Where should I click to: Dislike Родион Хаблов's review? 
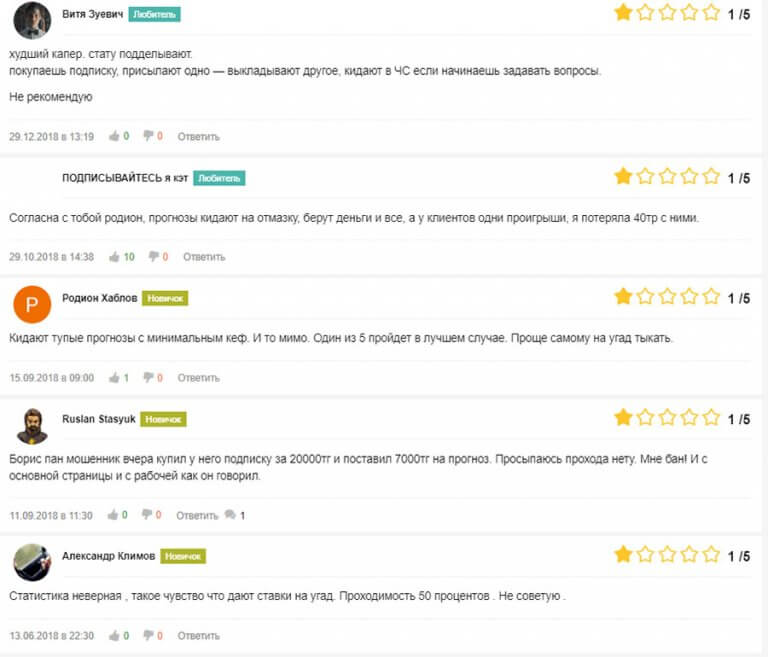click(x=148, y=378)
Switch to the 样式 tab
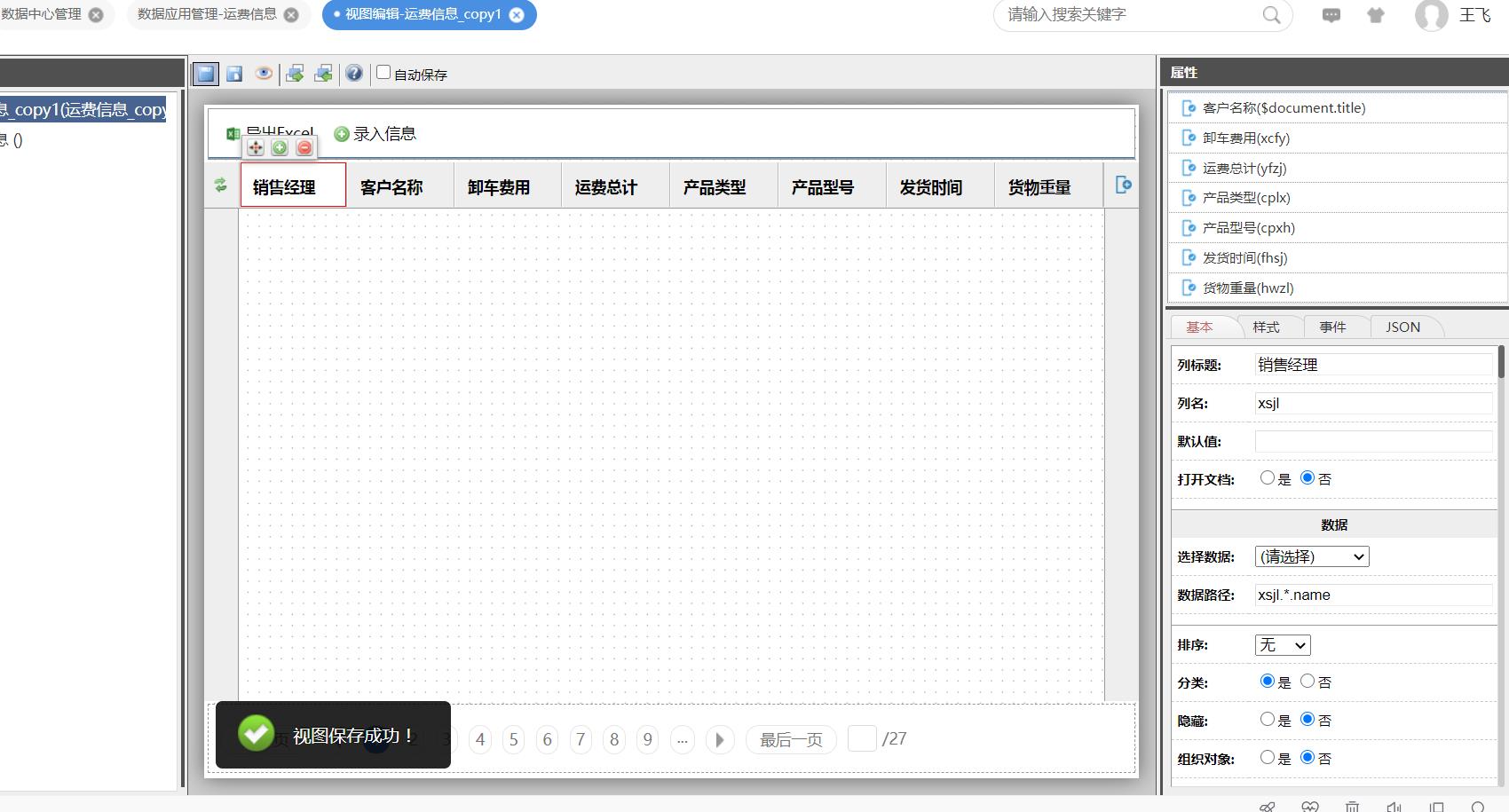The height and width of the screenshot is (812, 1509). point(1268,327)
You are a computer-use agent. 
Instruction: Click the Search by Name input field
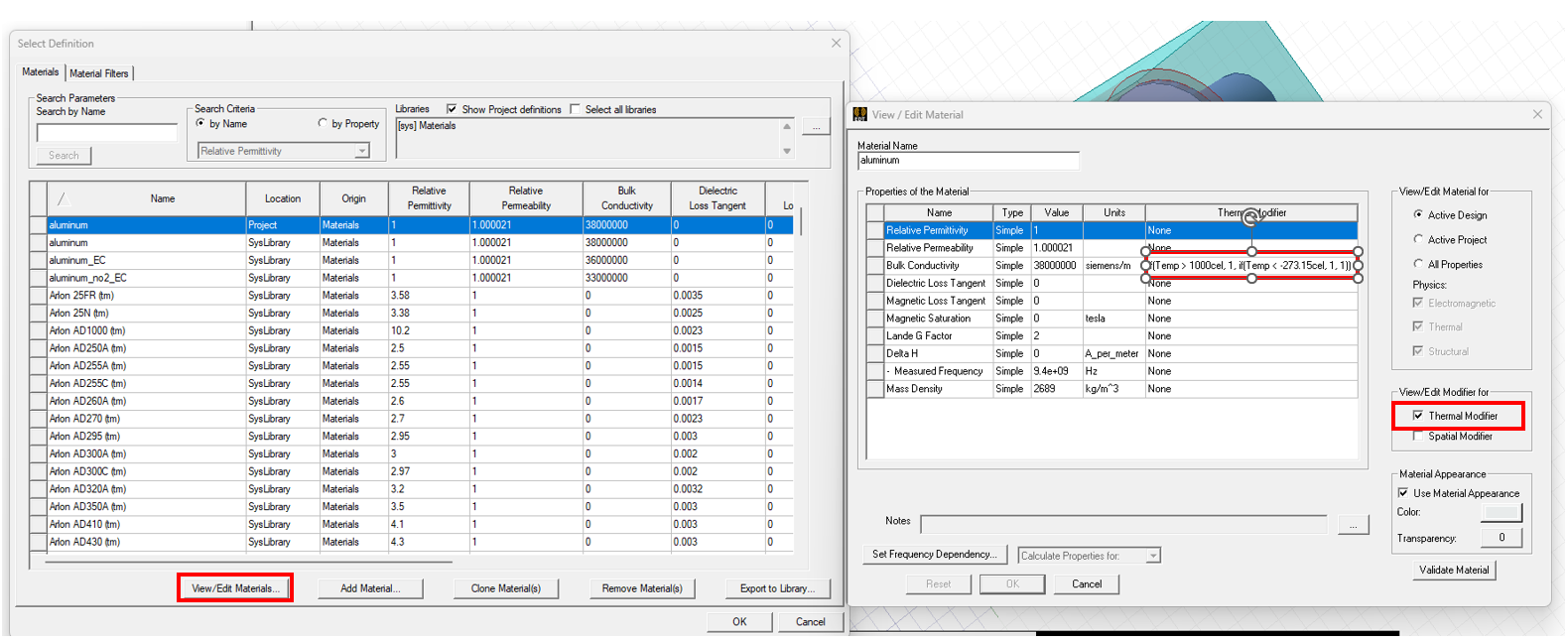coord(107,133)
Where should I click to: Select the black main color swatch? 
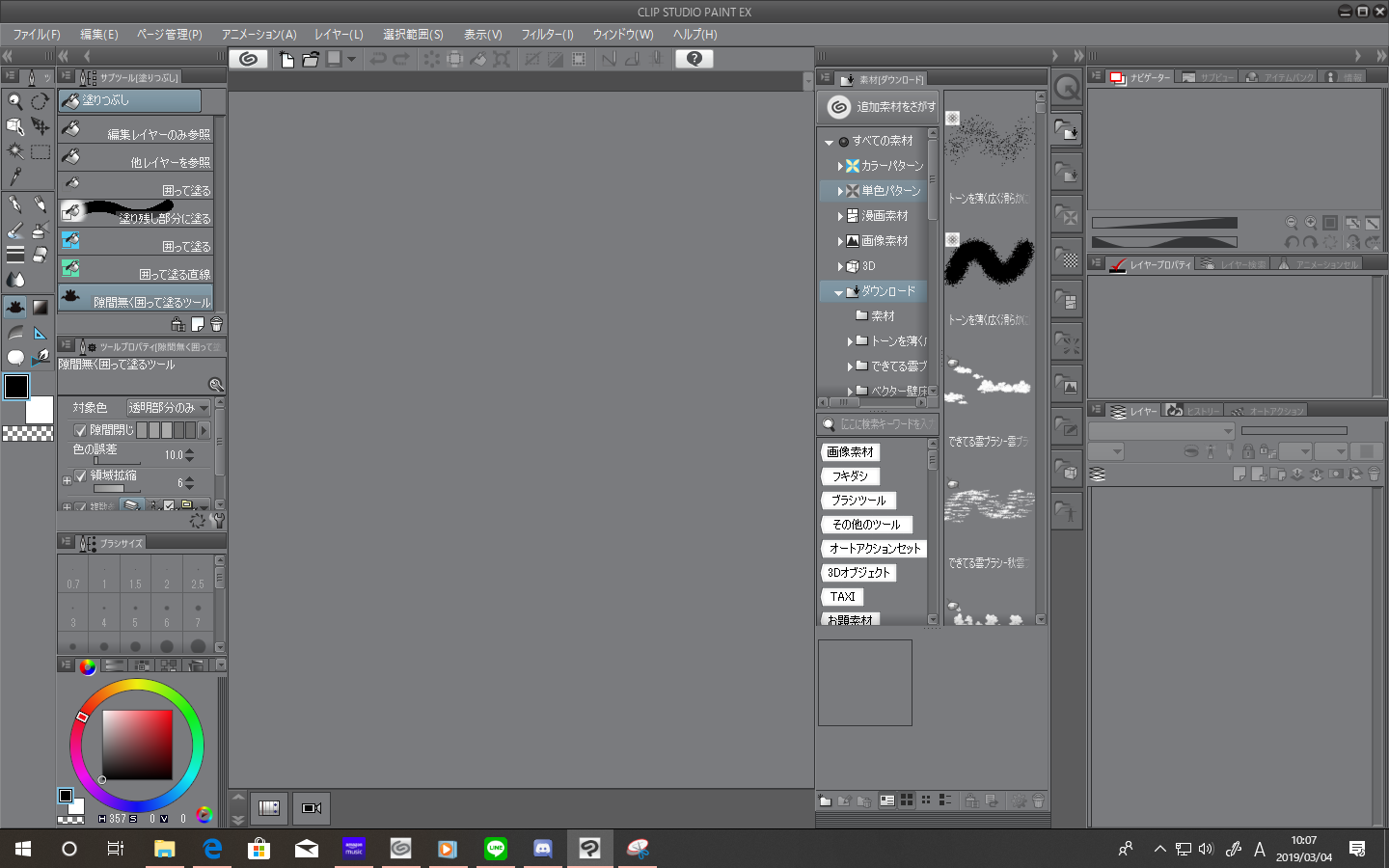coord(16,387)
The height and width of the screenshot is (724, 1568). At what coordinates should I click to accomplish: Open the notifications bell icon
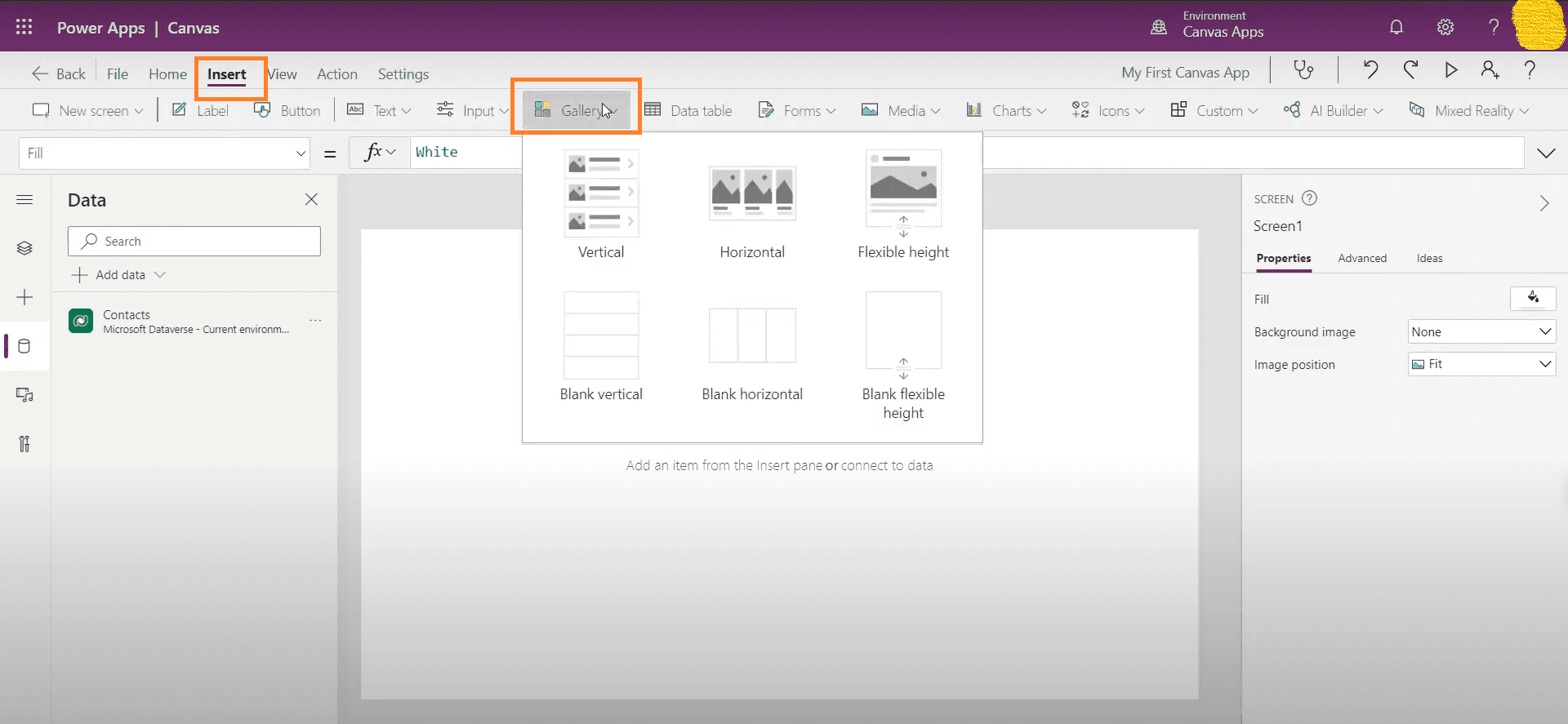click(1396, 27)
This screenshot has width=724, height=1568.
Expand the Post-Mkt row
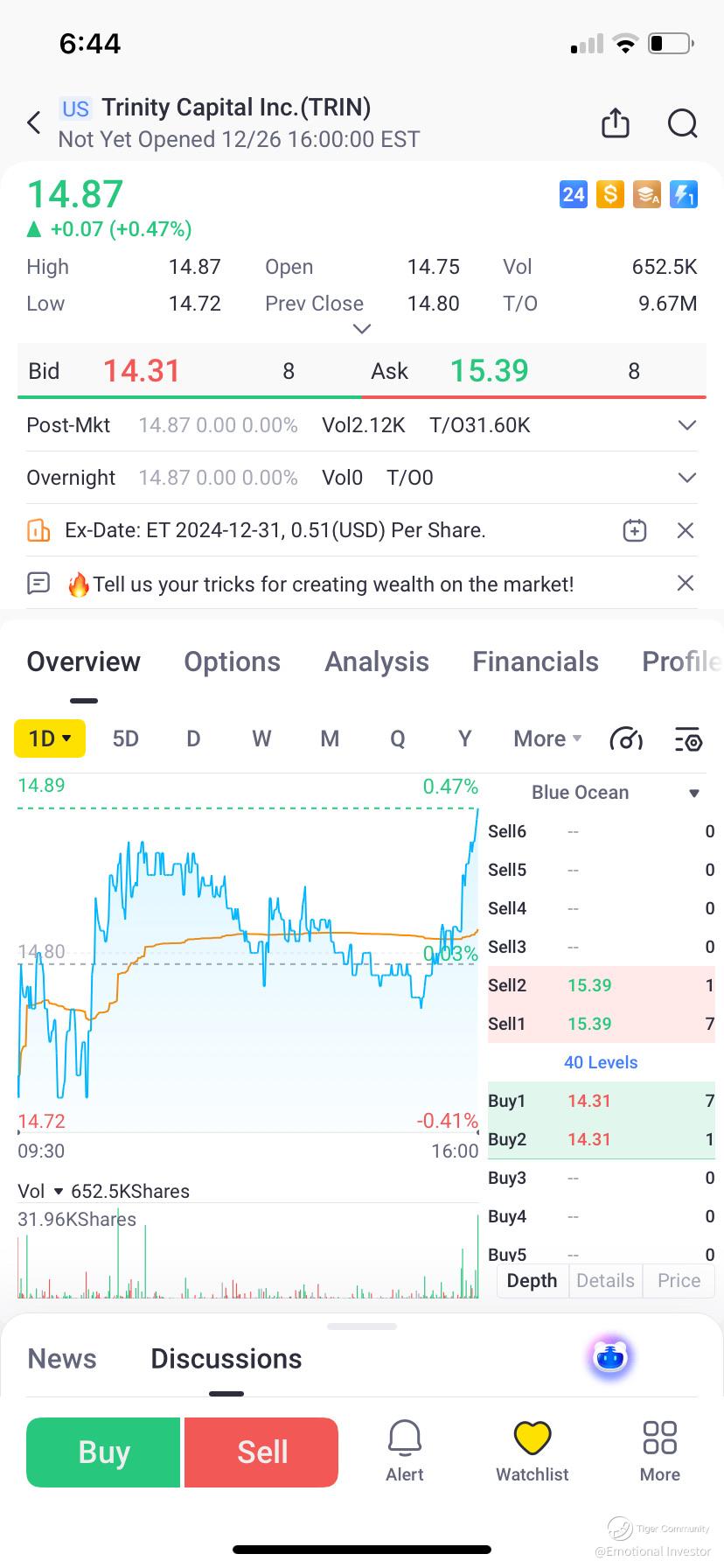[x=686, y=425]
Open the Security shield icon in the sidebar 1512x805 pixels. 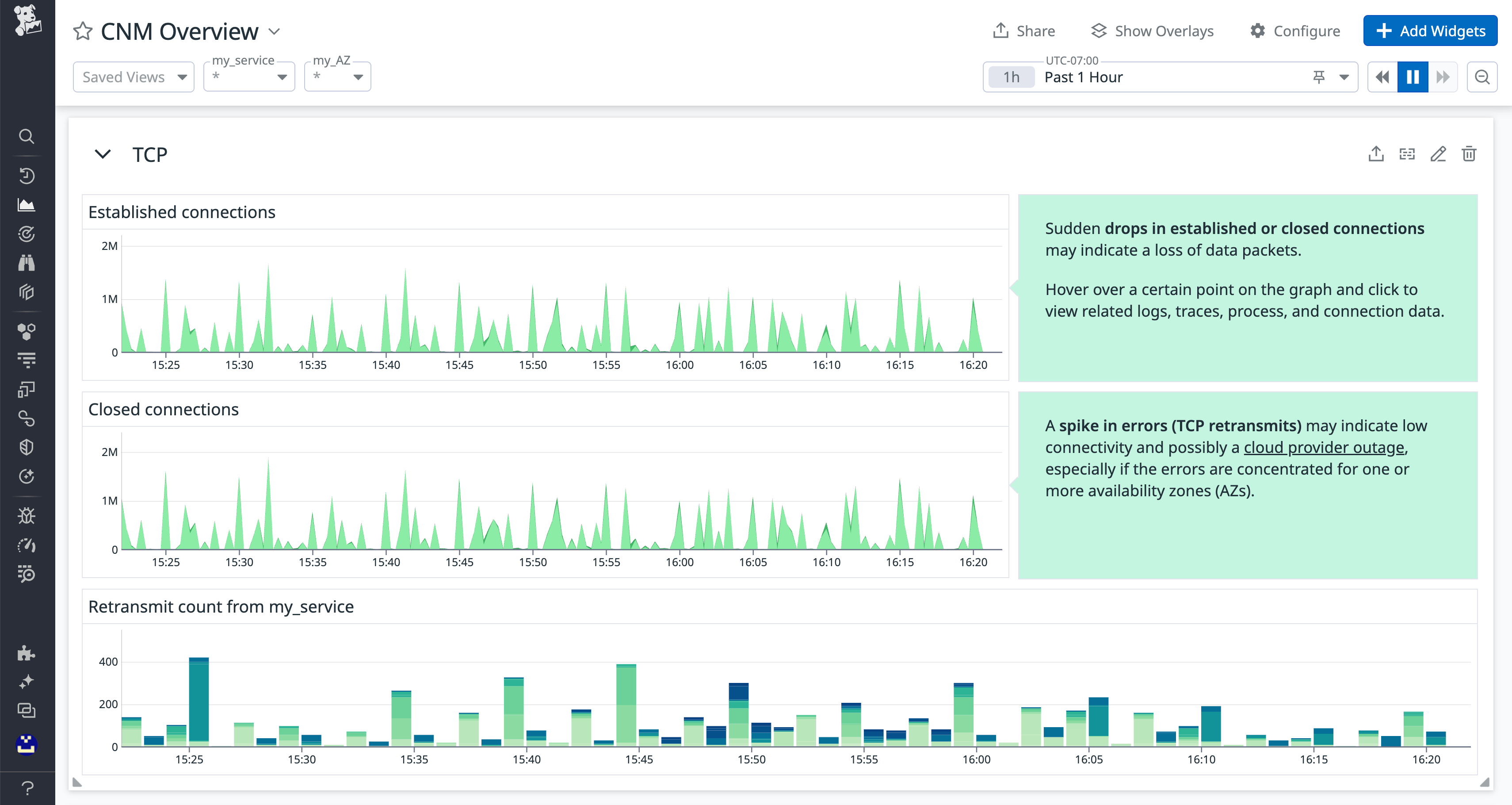[27, 447]
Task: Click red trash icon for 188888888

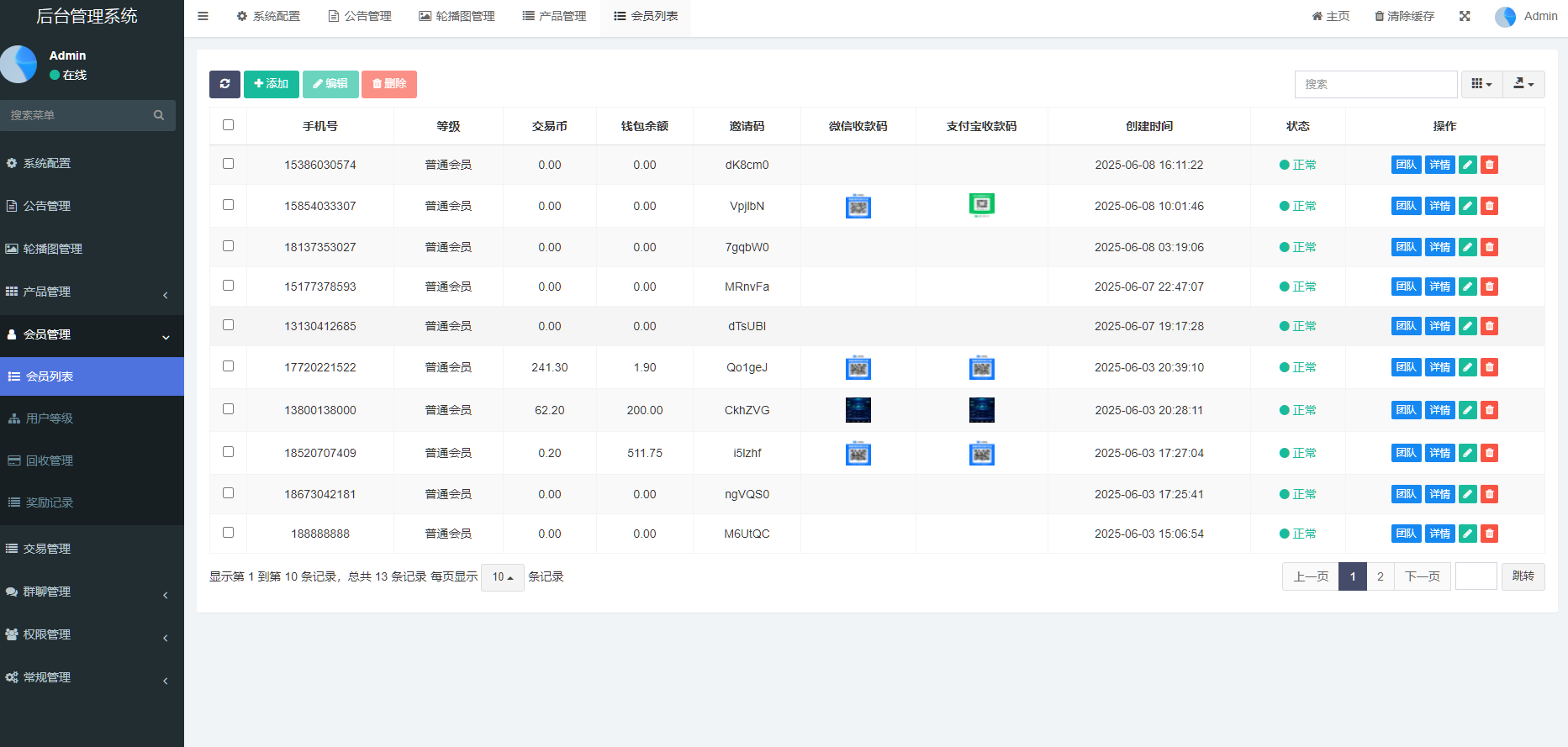Action: coord(1489,534)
====
Format everything from the start of the records down to the line containing "[x=686, y=425]" as a numbered list, leaving out blank lines and the pictures.

1. Where should I click to: Dislike Родион Хаблов's review? 
2. click(x=148, y=378)
3. Switch to the 样式 tab
4. The height and width of the screenshot is (812, 1509). point(1268,327)
5. You are a computer-use agent. 
6. Instruction: Click the Search by Name input field
7. coord(107,133)
8. Where should I click to: Select the black main color swatch? 
9. coord(16,387)
10. The height and width of the screenshot is (724, 1568). At what coordinates should I click to accomplish: Open the notifications bell icon
11. click(1396, 27)
12. This screenshot has width=724, height=1568.
13. Expand the Post-Mkt row
14. [x=686, y=425]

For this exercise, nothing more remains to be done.